MP-04 - Media Storage
Introduction
This document describes how Private Mendix Platform fulfills the MP-04 control.
| Control ID | MP-04 |
|---|---|
| Control category | MP - Media Protection |
| Requirement baseline | FEDRAMP MODERATE |
| Responsibility and ownership | Customer - Infra, Customer - Org |
Control
The organization:
- Physically controls and securely stores organization-defined types of digital and/or non-digital media within organization-defined controlled areas.
- Protects information system media until the media are destroyed or sanitized using approved equipment, techniques, and procedures.
Supplemental Guidance
Information system media includes both digital and non-digital media. Digital media includes, for example, diskettes, magnetic tapes, external/removable hard disk drives, flash drives, compact disks, and digital video disks. Non-digital media includes, for example, paper and microfilm.
Physically controlling information system media includes, for example, conducting inventories, ensuring procedures are in place to allow individuals to check out and return media to the media library, and maintaining accountability for all stored media. Secure storage includes, for example, a locked drawer, desk, or cabinet, or a controlled media library. The type of media storage is commensurate with the security category and/or classification of the information residing on the media.
Controlled areas are areas for which organizations provide sufficient physical and procedural safeguards to meet the requirements established for protecting information and/or information systems. For media containing information determined by organizations to be in the public domain, to be publicly releasable, or to have limited or no adverse impact on organizations or individuals if accessed by other than authorized personnel, fewer safeguards may be needed. In these situations, physical access controls provide adequate protection.

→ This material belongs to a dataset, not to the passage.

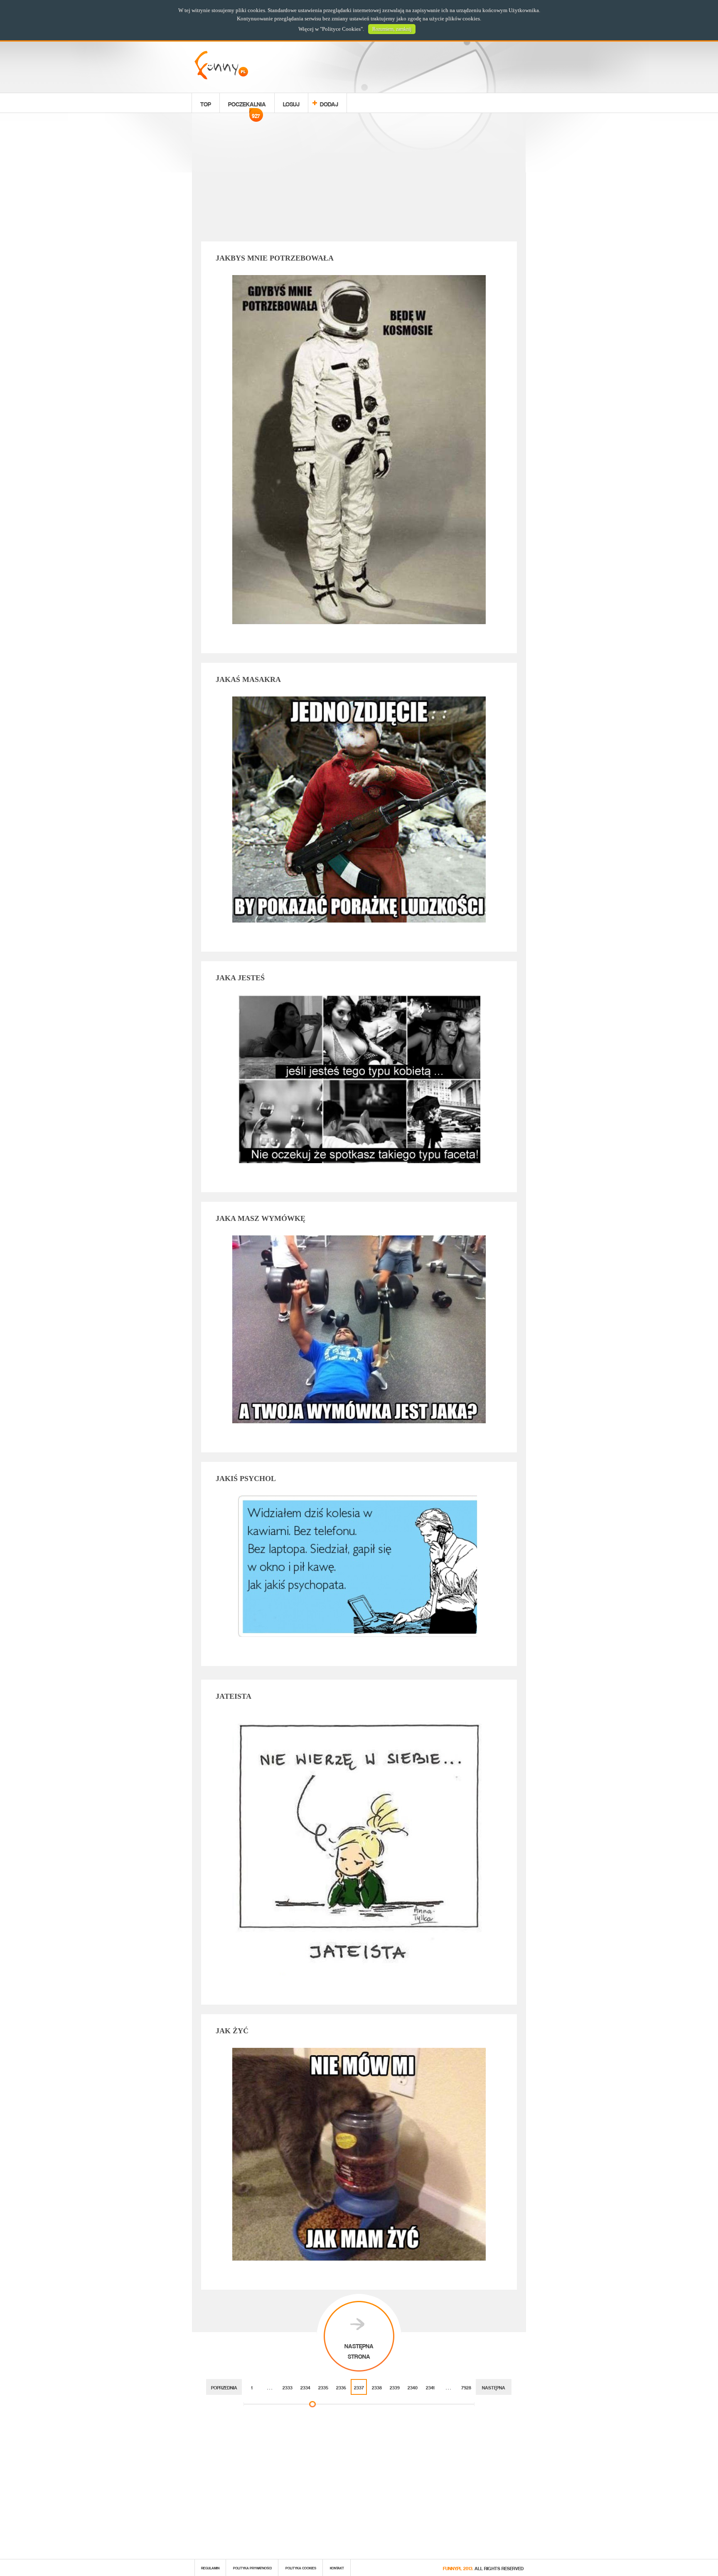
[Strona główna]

The following controls are related to this control:
- CP-6
- CP-9
- MP-2
- MP-7
- PE-3
For more information, refer to the FIPS Publication 199 and NIST Special Publications 800-56, 800-57, and 800-111.
Responsibility
Customer Responsibility
The determination of appropriate physical controls, storage, retention policies, and sanitization techniques for media within the Mendix solution rests with the Customer. This is because these aspects are deeply intertwined with the Customer's unique operational environment, their specific data classification, regulatory compliance obligations (for example, data residency laws, industry-specific retention mandates), and internal security standards.
Mendix provides the platform and the technical capabilities to support these policies, but it does not dictate or control the customer's physical infrastructure, their chosen storage solutions, or their legal and business requirements for data retention and secure disposal. Therefore, the customer, as the owner of the data and the entity responsible for its overall governance and compliance, is the only party capable of defining these critical parameters.

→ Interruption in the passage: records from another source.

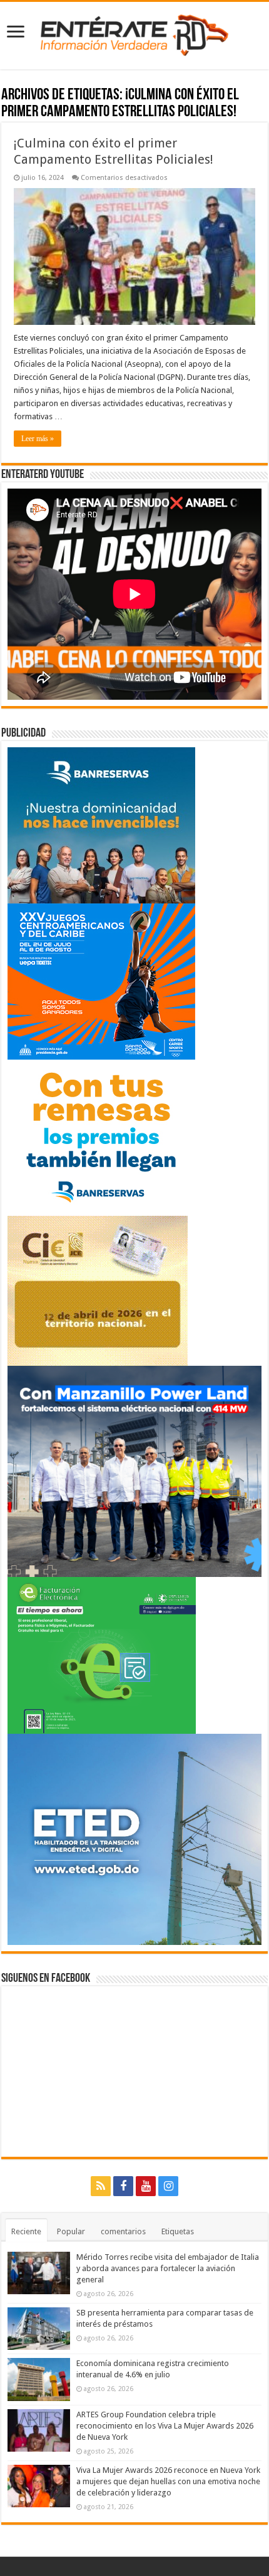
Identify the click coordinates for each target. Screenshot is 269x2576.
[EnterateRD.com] (134, 33)
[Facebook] (123, 2186)
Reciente (26, 2231)
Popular (71, 2231)
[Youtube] (146, 2186)
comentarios (123, 2231)
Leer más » (37, 438)
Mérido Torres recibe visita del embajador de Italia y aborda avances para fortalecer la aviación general (167, 2268)
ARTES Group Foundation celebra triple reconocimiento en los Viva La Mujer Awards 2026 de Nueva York (164, 2426)
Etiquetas (177, 2231)
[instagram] (168, 2186)
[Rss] (101, 2186)
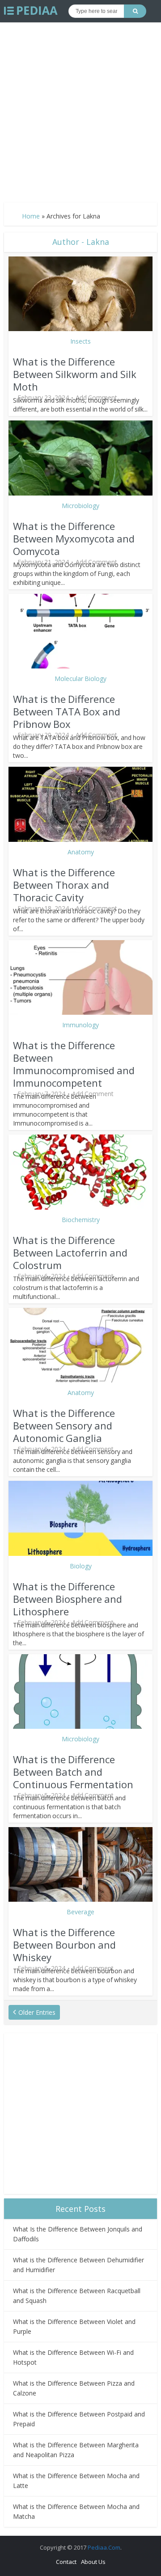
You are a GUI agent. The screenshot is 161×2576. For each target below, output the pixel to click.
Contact (66, 2562)
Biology (81, 1566)
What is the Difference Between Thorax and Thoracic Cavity (64, 885)
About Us (93, 2562)
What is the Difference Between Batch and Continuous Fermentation (74, 1771)
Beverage (80, 1912)
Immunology (80, 1025)
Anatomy (81, 852)
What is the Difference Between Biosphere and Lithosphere (67, 1599)
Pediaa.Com (104, 2547)
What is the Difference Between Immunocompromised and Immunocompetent (74, 1063)
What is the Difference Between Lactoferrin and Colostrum (70, 1252)
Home (31, 216)
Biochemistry (81, 1219)
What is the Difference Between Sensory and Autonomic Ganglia (64, 1425)
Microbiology (80, 505)
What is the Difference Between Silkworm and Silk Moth (74, 374)
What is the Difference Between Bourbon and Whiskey (64, 1944)
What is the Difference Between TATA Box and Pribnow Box (66, 711)
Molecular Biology (80, 678)
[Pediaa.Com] (31, 11)
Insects (80, 341)
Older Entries (36, 2012)
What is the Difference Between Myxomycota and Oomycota (74, 538)
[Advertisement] (80, 108)
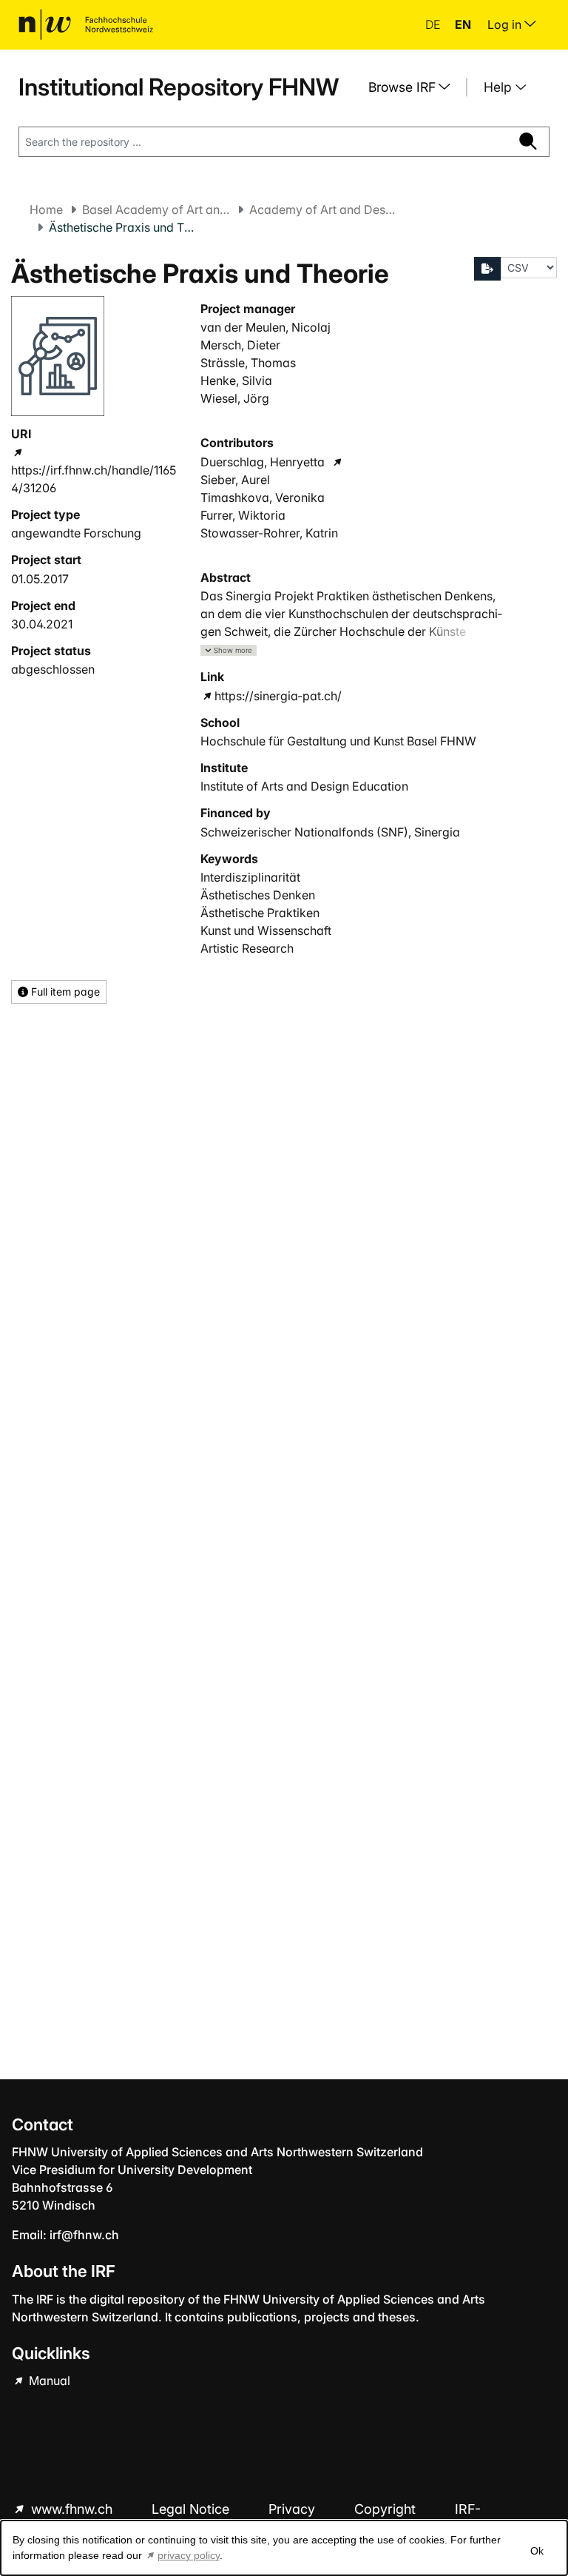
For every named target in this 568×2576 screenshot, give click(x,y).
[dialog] (284, 2548)
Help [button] (499, 87)
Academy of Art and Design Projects (323, 209)
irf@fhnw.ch (84, 2234)
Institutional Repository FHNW (178, 87)
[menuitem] (415, 87)
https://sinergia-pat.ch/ (278, 695)
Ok (537, 2551)
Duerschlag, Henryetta (262, 462)
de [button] (434, 24)
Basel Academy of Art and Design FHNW (156, 209)
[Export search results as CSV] (487, 269)
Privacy (293, 2509)
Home (46, 209)
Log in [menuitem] (505, 24)
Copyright (386, 2509)
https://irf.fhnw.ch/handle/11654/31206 (93, 479)
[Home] (85, 24)
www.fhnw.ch (71, 2509)
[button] (228, 650)
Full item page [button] (64, 991)
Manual (48, 2380)
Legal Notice (192, 2509)
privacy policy (189, 2555)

App and Infra Implementers and Operators are responsible for ensuring that both Private Mendix Platform and Mendix applications are configured and managed to rigorously adhere to these customer-defined media security and lifecycle policies.
Guidance
Customer Responsibility
This is not a Mendix responsibility. It is the responsibility of the customer to determine the appropriate physical controls, secure storage, retention policy, and sanitization techniques for media within the Mendix solution.
It is the responsibility of the Infra Implementer to ensure that the infrastructure's media adheres to the customer's media security and lifecycle policies.
It is the responsibility of the App Implementer to ensure that the media associated with the Mendix app complies with the customer's media security and lifecycle policies.
It is the responsibility of the Infra Operator and App Operator to ensure that the Mendix solution's media continues to comply with the customer's media security and lifecycle policies through the lifecycle of the Mendix solution.